Last updated: Fri 8 May 2020, 10:35 AM

After breezing through a few weeks' worth of Netflix, I had to reluctantly admit that watching TV with subtitles could not be considered "reading". Most of us are finding it hard to concentrate on books in these high-anxiety times, making mindless television more attractive than ever before. I've put together a list of page-turners that can be easily put down for a quick Zoom call with your friends and picked right back up when you're done.
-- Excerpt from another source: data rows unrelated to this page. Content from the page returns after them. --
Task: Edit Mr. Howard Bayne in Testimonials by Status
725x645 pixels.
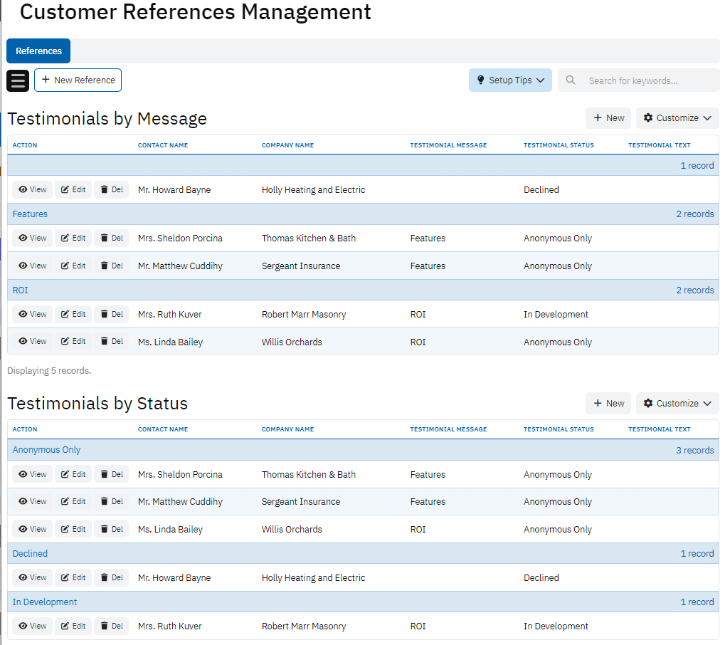Action: [73, 578]
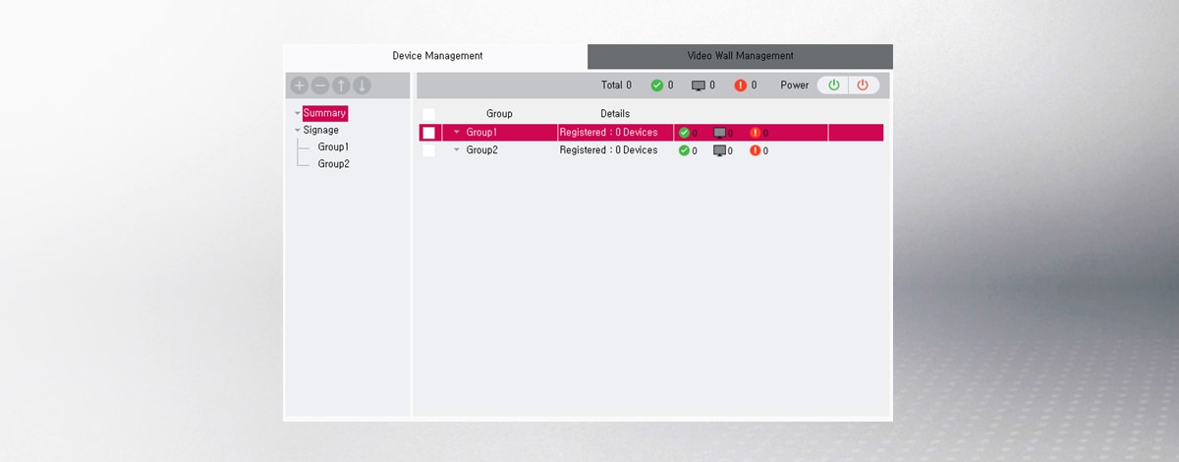Image resolution: width=1179 pixels, height=462 pixels.
Task: Click the remove group minus icon
Action: pos(319,86)
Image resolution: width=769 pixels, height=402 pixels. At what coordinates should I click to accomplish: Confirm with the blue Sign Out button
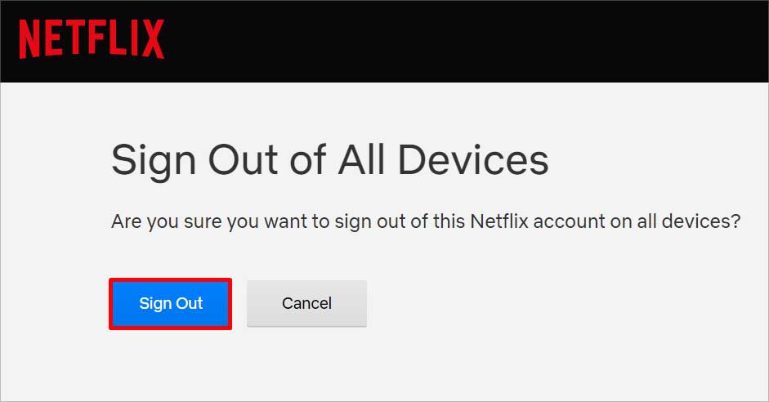click(x=171, y=303)
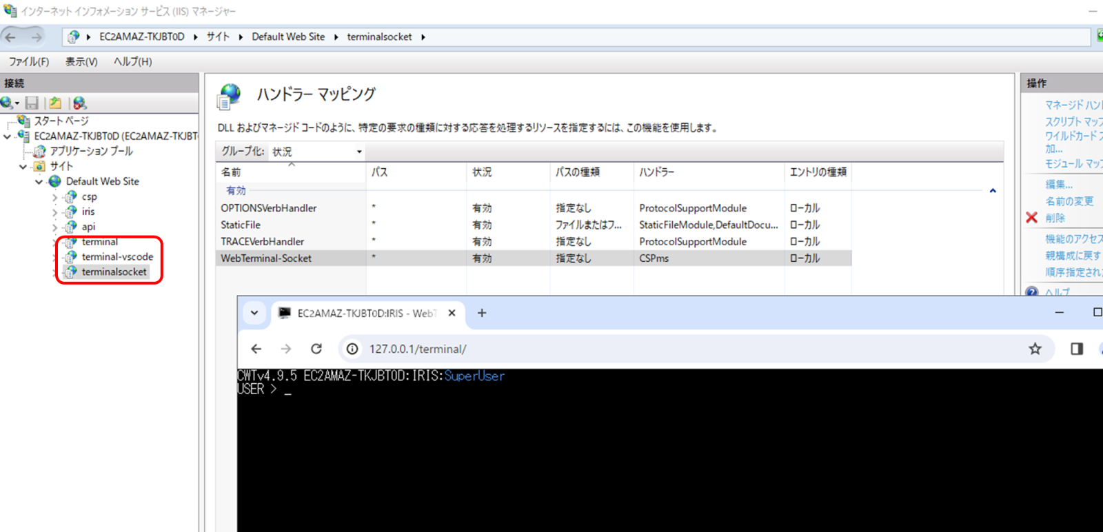1103x532 pixels.
Task: Collapse the Default Web Site tree node
Action: (x=39, y=182)
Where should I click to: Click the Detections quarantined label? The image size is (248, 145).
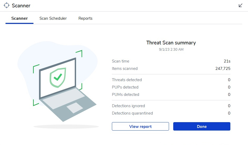tap(132, 113)
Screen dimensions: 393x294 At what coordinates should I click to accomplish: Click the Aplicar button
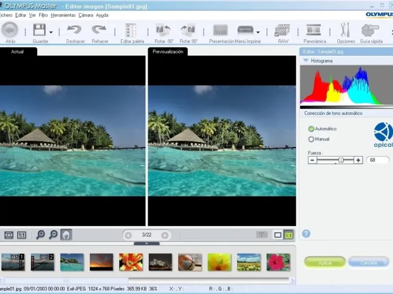pos(325,263)

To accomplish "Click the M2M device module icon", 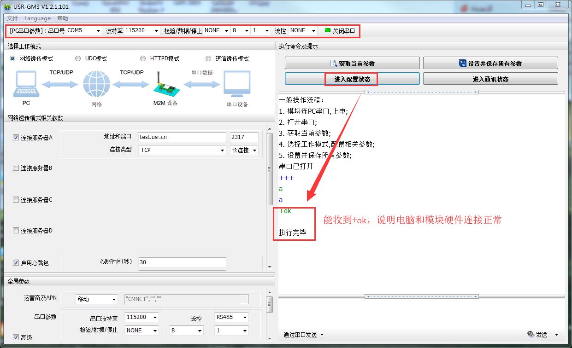I will (165, 84).
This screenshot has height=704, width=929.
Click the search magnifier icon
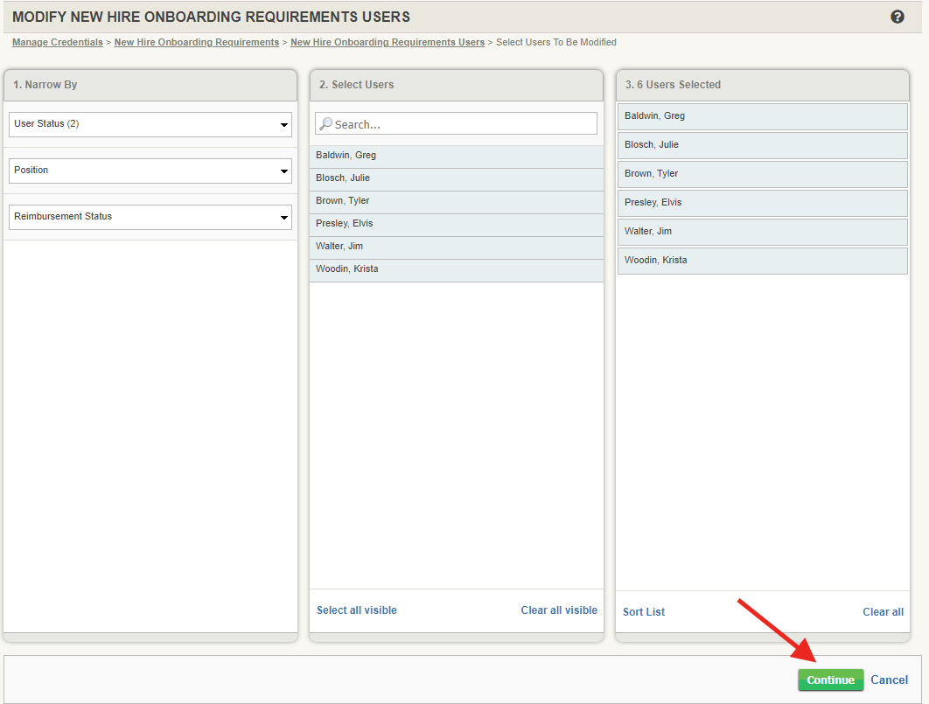tap(327, 123)
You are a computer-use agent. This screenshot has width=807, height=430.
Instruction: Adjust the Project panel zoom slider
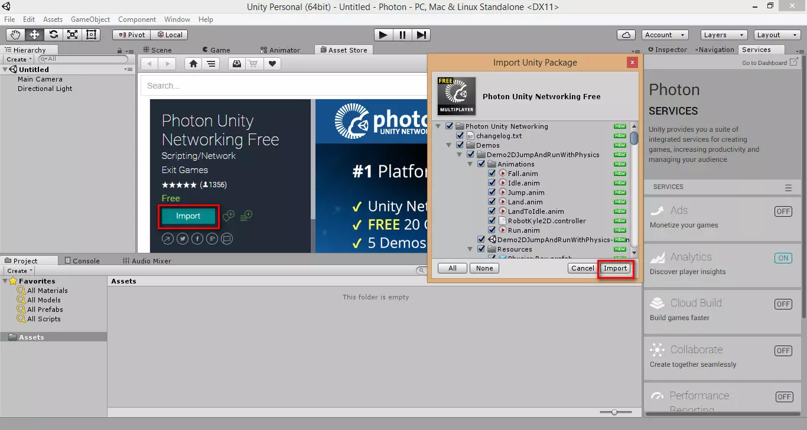[x=614, y=413]
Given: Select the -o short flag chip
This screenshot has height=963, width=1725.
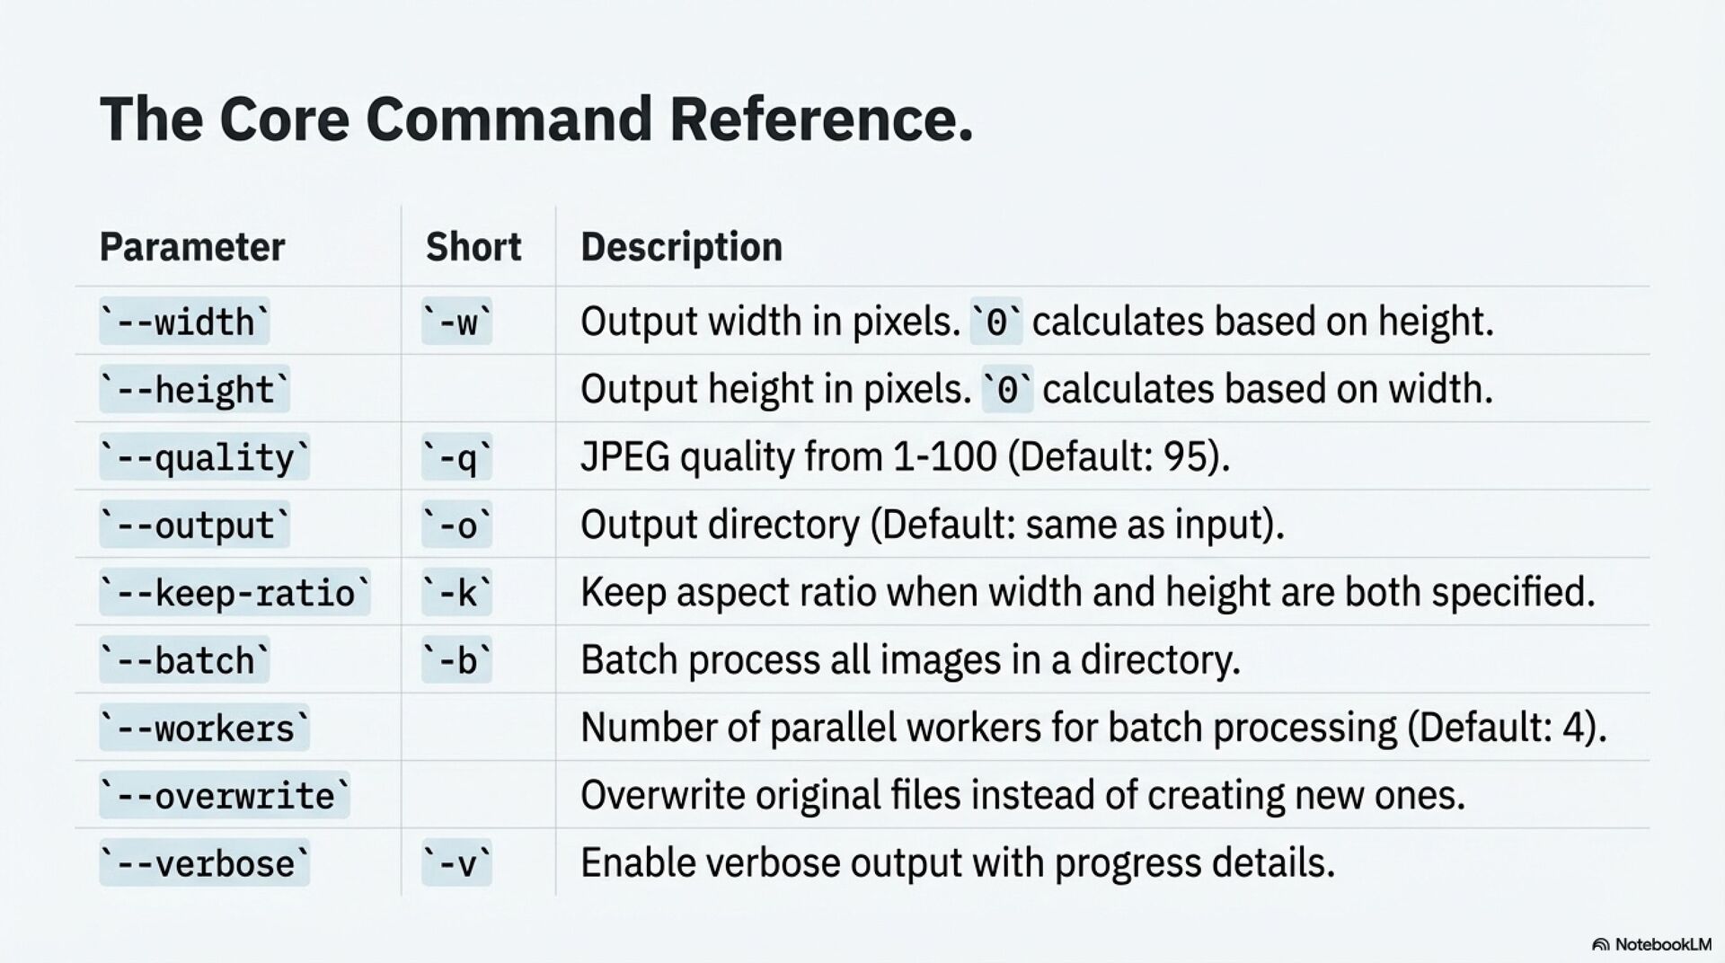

Into Thin Air by John Krakauer
My first recommendation covers the suspenseful, true account of an attempt to summit the world's highest mountain that was besieged by a number of mishaps. It might even make you glad to be stuck in your safe, little apartment - at least there you have ample oxygen and absolutely no risk of frostbite.

Severance by Ling Ma
There are a number of books people are re-reading now because they seem eerily predictive of Covid-19. I recommend this one - in which the Shen Fever makes ghost towns of cities like New York - because of its wry humour and satire in the face of an apocalypse.

My Brilliant Friend by Elena Ferrante
This book follows the intertwined story of two young women as they navigate the power dynamics alive in a working class neighbourhood of Naples, beginning in the 50s. You'll want to keep reading more, and luckily, you can - this is the first in a four-book series.

Me Talk Pretty One Day by David Sedaris
This book is laugh-out-loud funny, whether you read the print version or - even better - listen to the audiobook narrated by the author himself. The first part records his growing up years in the US, and the second, his trials while communicating with the French after moving to Normandy.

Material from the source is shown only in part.